Let me first share a text:

I am Fox Sin of Greed came on Earth in 1666 BC. due date   right after
St. P was build in 16.05.1703 and bluh bluh  I moved to Moscow Feb
2nd, 2022 to work as per deadline  And today I read manga Due date for
my project is September 12, 2022 I wonder if Ill be able to pay by Oct
07, 2023 and so  The deadline is unknown by I assume would be 9102023
Bluh bluh Due Date 12-11-2022 30/08/2021 and 9/19/23

This is a randomly generated text to test dateparser and regex. I wrote a function that is pretty good at recognising dates with regex, but excluding those that are in format [month as letters] [date as number], [year as number] This is where I usually use dateparser as it's capable of recognising those.. However, when there are 'trigger words' such as 'may' 'to pay'(??) and such it fails. Example:

I moved to Moscow Feb 2nd, 2022 to work as per deadline

 [('to', datetime.datetime(2022, 9, 8, 0, 0)), ('Feb 2nd, 2022 to', datetime.datetime(2022, 2, 2, 0, 0))]

This is good. It regognised ''Feb 2nd, 2022' even tho added 'to' to 'it'.

But next one:

I wonder if Ill be able to pay by Oct 07, 2023 and so

[('to pay', datetime.datetime(2022, 9, 8, 0, 0)), ('07, 2023', datetime.datetime(2023, 7, 8, 0, 0))]

it failed to connect october to '07, 2023'.
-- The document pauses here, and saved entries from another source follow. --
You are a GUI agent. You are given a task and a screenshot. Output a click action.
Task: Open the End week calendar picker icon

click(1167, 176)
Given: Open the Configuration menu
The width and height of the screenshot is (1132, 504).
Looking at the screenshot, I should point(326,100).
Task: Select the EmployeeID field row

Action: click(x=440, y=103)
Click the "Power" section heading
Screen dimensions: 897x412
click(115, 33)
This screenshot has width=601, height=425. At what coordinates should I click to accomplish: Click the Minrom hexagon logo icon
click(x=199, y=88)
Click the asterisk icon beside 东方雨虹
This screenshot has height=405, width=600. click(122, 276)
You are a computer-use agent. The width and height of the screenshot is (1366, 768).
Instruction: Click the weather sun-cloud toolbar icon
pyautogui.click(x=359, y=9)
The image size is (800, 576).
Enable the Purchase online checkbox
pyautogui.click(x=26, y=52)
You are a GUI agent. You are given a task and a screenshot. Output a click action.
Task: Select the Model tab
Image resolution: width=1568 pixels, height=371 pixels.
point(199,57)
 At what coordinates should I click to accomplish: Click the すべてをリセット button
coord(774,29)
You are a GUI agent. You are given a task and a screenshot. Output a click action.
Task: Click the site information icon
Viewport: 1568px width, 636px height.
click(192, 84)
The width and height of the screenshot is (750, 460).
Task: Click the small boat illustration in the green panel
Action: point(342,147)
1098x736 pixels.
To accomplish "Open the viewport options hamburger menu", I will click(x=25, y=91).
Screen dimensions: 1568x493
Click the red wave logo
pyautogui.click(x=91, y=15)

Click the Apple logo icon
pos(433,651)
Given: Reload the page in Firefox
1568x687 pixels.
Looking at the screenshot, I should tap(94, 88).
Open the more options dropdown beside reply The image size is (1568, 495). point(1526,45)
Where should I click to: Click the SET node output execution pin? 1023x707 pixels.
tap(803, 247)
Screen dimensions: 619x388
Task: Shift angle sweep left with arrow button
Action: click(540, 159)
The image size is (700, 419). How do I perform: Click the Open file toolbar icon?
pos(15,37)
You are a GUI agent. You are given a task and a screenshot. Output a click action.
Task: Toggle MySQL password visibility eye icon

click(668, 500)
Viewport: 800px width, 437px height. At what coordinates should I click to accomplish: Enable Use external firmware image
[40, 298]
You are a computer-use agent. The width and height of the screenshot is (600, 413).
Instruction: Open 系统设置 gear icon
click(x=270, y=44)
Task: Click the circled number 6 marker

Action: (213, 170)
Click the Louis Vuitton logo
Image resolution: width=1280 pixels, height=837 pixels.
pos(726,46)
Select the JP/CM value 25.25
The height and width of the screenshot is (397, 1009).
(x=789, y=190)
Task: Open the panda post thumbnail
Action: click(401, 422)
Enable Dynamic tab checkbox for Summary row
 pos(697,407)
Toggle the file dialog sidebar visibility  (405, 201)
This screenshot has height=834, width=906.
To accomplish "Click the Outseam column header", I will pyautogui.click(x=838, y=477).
This is used in extracting data from invoices and I have no control over in which formats dates come, so I was wondering if more experienced/skilled dateparser (possibly other python tools) users can help me avoid this problem. Rn it seems to me that I need to avoid words such as 'may', 'to pay', 'now' etc.

Wiktor Stribiżew
  • 607,720
  • 39
  • 448
  • 563
  • 1
    Can't you use regex to detect dates? This is for the mentioned by you format (%M %d, %Y). `[A-Za-z]{3}\s[0-3][0-9](st|nd|rd|th)?,\s2[0-1][0-9]{2}`. You can fine-tune it, because it accepts `34` as day . You can play around with this regexp here: https://regex101.com/r/heWu7y/1 – Mr.TK Sep 08 '22 at 09:47
  • @Mr.TK thanks. I was trying to keep regex to the minimum because it already has so many patterns of dates, but I guess its anavoidable. It is just that some use ',' and some don't. This whole invoice automatisation is a pain because everyone has their own format for dates and some don't even follow the same one though the SAME pdf –  Sep 08 '22 at 10:11
  • btw. I did similar thing parsing an invoice in the past with use of self-learning OCR - it detected keywords and learned how do they look like on the invoices. Not every invoice was ideally parsed, that's why there was a mechanism that allowed to mark what is what on image of the invoice for the user. – Mr.TK Sep 09 '22 at 06:56
  • @Mr.TK what OCR did you use? I tried doing similar thing with NLP (spacy) but results were... Meh –  Sep 09 '22 at 08:35
  • It was Adobe's OCR. Unfortunately it was paid feature back then and probably still is. – Mr.TK Sep 12 '22 at 05:19

1 Answers1

1

If you know language of target text, you might provide it, which should prevent problems caused by bad language guess. After specifying language en I get one date as expected that is

from dateparser.search import search_dates
print(search_dates('I wonder if Ill be able to pay by Oct 07, 2023 and so',languages=['en']))

gives output

[('by Oct 07, 2023 and', datetime.datetime(2023, 10, 7, 0, 0))]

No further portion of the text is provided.